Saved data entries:
================
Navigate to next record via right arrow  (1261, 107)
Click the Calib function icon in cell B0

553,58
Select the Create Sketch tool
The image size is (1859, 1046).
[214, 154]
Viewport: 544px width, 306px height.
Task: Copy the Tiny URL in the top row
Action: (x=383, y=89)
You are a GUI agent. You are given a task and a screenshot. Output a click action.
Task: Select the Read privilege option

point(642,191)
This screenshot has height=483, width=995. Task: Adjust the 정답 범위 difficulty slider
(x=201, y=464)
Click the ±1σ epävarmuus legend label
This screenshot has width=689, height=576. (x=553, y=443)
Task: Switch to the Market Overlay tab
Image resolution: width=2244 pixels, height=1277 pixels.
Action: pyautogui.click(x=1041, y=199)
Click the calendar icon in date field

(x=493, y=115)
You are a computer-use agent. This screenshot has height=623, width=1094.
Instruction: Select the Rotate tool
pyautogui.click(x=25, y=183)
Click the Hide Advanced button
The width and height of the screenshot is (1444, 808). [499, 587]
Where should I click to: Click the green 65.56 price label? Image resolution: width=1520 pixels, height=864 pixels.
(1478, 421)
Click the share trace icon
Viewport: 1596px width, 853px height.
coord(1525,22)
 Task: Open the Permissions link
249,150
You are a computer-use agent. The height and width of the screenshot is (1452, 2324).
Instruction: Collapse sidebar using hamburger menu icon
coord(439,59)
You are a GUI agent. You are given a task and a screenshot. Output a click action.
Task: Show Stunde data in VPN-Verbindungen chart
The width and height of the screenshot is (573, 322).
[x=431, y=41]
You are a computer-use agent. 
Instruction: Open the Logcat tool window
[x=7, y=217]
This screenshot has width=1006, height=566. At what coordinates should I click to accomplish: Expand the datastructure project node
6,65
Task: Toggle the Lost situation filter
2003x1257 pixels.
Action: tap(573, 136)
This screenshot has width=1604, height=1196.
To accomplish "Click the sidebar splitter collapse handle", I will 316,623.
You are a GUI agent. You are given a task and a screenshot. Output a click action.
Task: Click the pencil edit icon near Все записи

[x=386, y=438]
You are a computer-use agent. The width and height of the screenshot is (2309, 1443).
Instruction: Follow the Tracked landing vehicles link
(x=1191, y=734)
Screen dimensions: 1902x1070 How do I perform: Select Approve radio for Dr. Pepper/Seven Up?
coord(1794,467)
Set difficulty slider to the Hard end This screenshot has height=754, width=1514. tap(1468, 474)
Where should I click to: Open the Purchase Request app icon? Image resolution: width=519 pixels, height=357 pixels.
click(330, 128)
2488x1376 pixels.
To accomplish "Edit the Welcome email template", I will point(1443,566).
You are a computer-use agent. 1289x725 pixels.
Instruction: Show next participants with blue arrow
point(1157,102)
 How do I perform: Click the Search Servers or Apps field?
================
Every line above in which the word "will" occurs is to be copied.

To accomplish "Click the sidebar splitter collapse handle", I will 316,623.
To accomplish "Edit the Welcome email template", I will point(1443,566).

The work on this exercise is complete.